Igualmente, rediscutir o projeto pedagógico para que ele potencialize da melhor maneira as características de cada extrato de alunos da escola deverá merecer atenção primordial na retomada do funcionamento presencial. De resto, o próprio estágio em que estamos no estabelecimento de nossa Base Comum Curricular já vinha demandando esse esforço. A pandemia, de certa forma, recolocou o problema adicionando uma dolorida experiência em que o aluno se viu isolado e o professor se percebeu distante - que se pode tirar dessa vivência na reconsideração do projeto pedagógico?
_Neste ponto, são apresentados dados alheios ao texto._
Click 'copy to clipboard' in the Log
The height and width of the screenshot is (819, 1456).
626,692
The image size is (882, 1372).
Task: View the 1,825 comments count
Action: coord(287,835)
Já era uma máxima da escola a necessidade de boa comunicação dita assim de maneira geral. A pandemia intensificou esse paradigma demandando fina sintonia entre as partes. Desenvolver rotinas de trocas de informações e impressões poderá ser a pedra de toque na produção e no desenvolvimento da vida escolar. Aqui, ainda que o encontro presencial continue sendo o mais precioso dos recursos, não há dúvida de que a tecnologia tem se mostrado instrumento utilíssimo de que não se deve abrir mão porque agiliza e multiplica as interações e pode encurtar caminhos.

Quanto ao espaço da escola, também existe a oportunidade de apresentar novidades aprendidas da pandemia. De maneira geral serão preferíveis a circulação, os espaços sugestivos e menos ocupados, a boa rede de comunicação em lugar da simples multiplicação de máquinas cuja atualização está sempre em débito.  Espaço maker? Sala de línguas? Ateliê de artes? De vídeo? De música? De podcast? Ou apenas um inteligente rearranjo das salas de aula? São muitas as possibilidades e o projeto pedagógico é que dirá. Mas, é sobretudo a particular visão sobre o ‘Novo’ que regerá o investimento no espaço. O certo é que encontrar uma escola que aproveitou o tempo para se adequar será melhor do que reencontrar um lugar que apenas levantou os lençóis que o protegiam do pó.

Após quase dois anos em que vivemos apartados das escolas, tendo-as apenas parcialmente em nossas vidas, será necessário um grande esforço de toda a rede de ensino para reafirmar a importância da escola e o valor social da Educação. Na rede privada, comunicar esse valor de forma convincente e atrativa será ainda mais crucial por conta do estresse financeiro a que foram submetidas as famílias. Dos mantenedores será preciso mais do que a convicção e o apreço pelo próprio projeto de escola - qualidades tão comuns quanto positivas em quem envida seu tempo e esforço à atividade educacional. Será preciso contar com bons colaboradores e parceiros, fontes de conhecimento e de recursos, para dar novo fôlego às apostas em um futuro mais feliz.